Chenxin Li,Zhengyao Fang,Zhengyang Tang,Pengyuan Lyu,Xingran Zhou,Xin Lai,Fei Tang,Liang Wu,Yiduo Guo,Weinong Wang,Junyi Li,Yi Zhang,Yang Ding,Huawen Shen,Sunqi Fan,Shangpin Peng,Zheng Ruan,Anran Zhang,Benyou Wang,Chengquan Zhang,Han Hu

from arxiv, Project Page: https://phoneharness.github.io/

Phone agents are increasingly expected to complete real mobile workflows rather than merely predict the next screen action. However, much of the current mobile-agent literature still evaluates agents primarily as GUI controllers that observe a screen, emit taps and swipes, and are scored by target app state. Real phone-use tasks are broader: they require deciding when to use app GUIs, device-side commands, or structured tools, while leaving evidence that the intended side effect actually occurred. We introduce PhoneHarness, a mixed-action benchmark and execution harness for studying phone-use agents on verifiable mobile workflows. PhoneHarness runs a device-side agent loop over GUI, CLI, and host-side tool actions, combining deterministic action routing with bounded GUI delegation and auditable execution traces. Its benchmark, PhoneHarness Bench, evaluates whether agents complete tasks with observable side effects, not only whether they produce plausible final answers. On the annotated evaluation split, PhoneHarness reaches a 75.0% pass rate, outperforming the strongest non-PhoneHarness settings by 12.9 percentage points. PhoneHarness and PhoneHarness Bench therefore play distinct but mutually dependent roles: the harness makes mixed phone workflows executable, while the benchmark measures whether agents can use that harness reliably and safely. Our findings suggest that reliable phone automation depends on action-surface routing and verifiable execution, not only visual GUI control.

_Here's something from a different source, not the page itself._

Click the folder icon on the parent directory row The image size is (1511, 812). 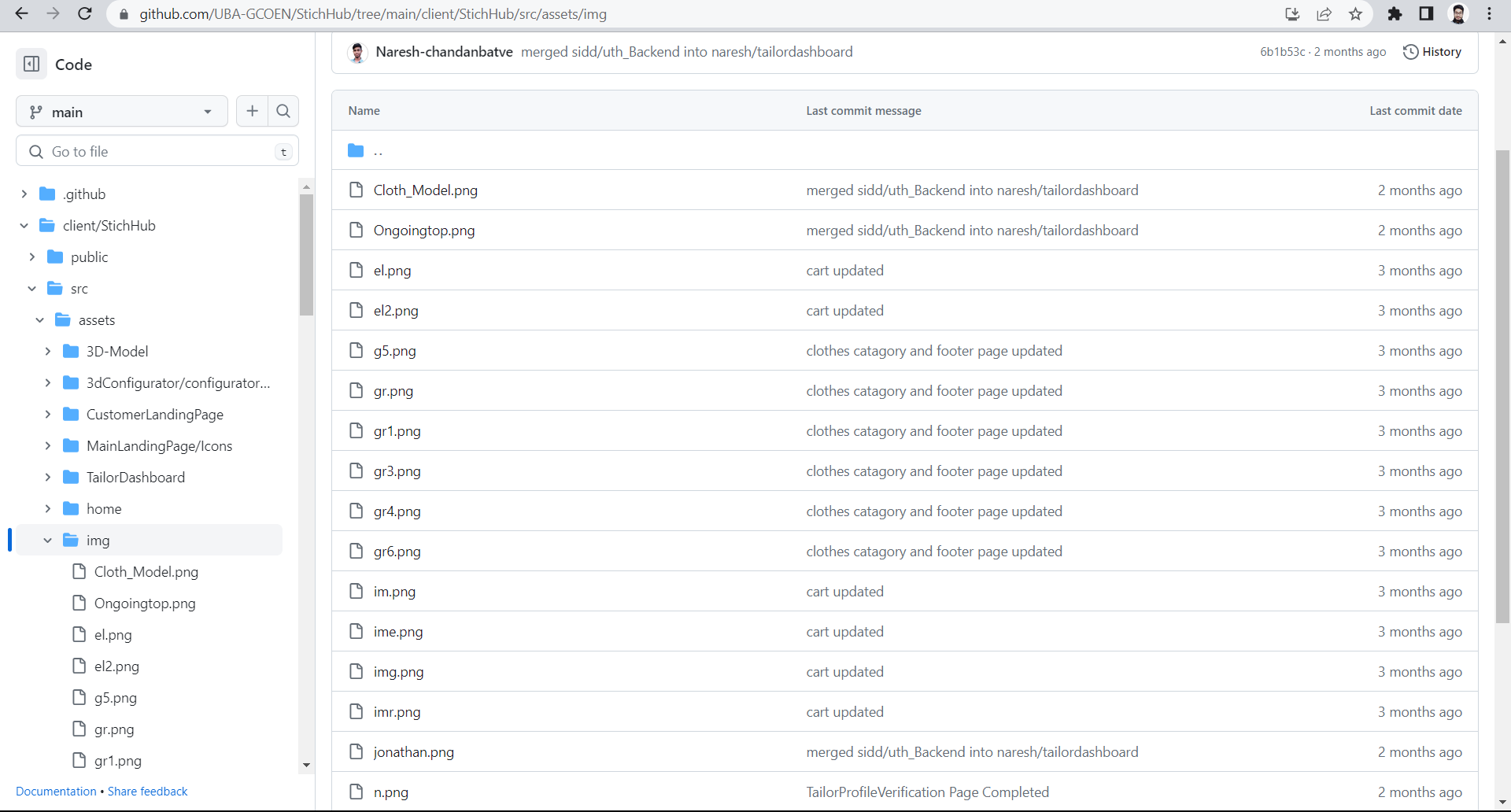356,150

翻译：手机代理日益被期望完成真实的移动工作流，而不仅仅是预测下一个屏幕操作。然而，当前移动代理文献中，多数评估仍将代理视为仅能观察屏幕、发出点击和滑动操作、并通过目标应用状态评分的图形用户界面（GUI）控制器。实际手机使用任务范围更广：它们需要决定何时使用应用GUI、设备端命令或结构化工具，同时留下预期副作用实际发生的证据。我们提出PhoneHarness，这是一个用于研究手机代理在可验证移动工作流上的混合操作基准与执行框架。PhoneHarness运行一个设备端代理循环，涵盖GUI、命令行界面（CLI）与主机端工具操作，结合确定性操作路由、受限GUI委托以及可审计的执行轨迹。其基准测试PhoneHarness Bench评估代理是否完成具有可观察副作用的任务，而不仅仅是生成合理的最终答案。在标注的评估划分中，PhoneHarness达到75.0%的通过率，比非PhoneHarness设置中最强的基线高出12.9个百分点。因此，PhoneHarness与PhoneHarness Bench扮演着截然不同但相互依赖的角色：框架使混合手机工作流可执行，而基准测试则衡量代理能否可靠且安全地使用该框架。我们的研究结果表明，可靠的手机自动化依赖于操作表面路由与可验证执行，而不仅仅是视觉GUI控制。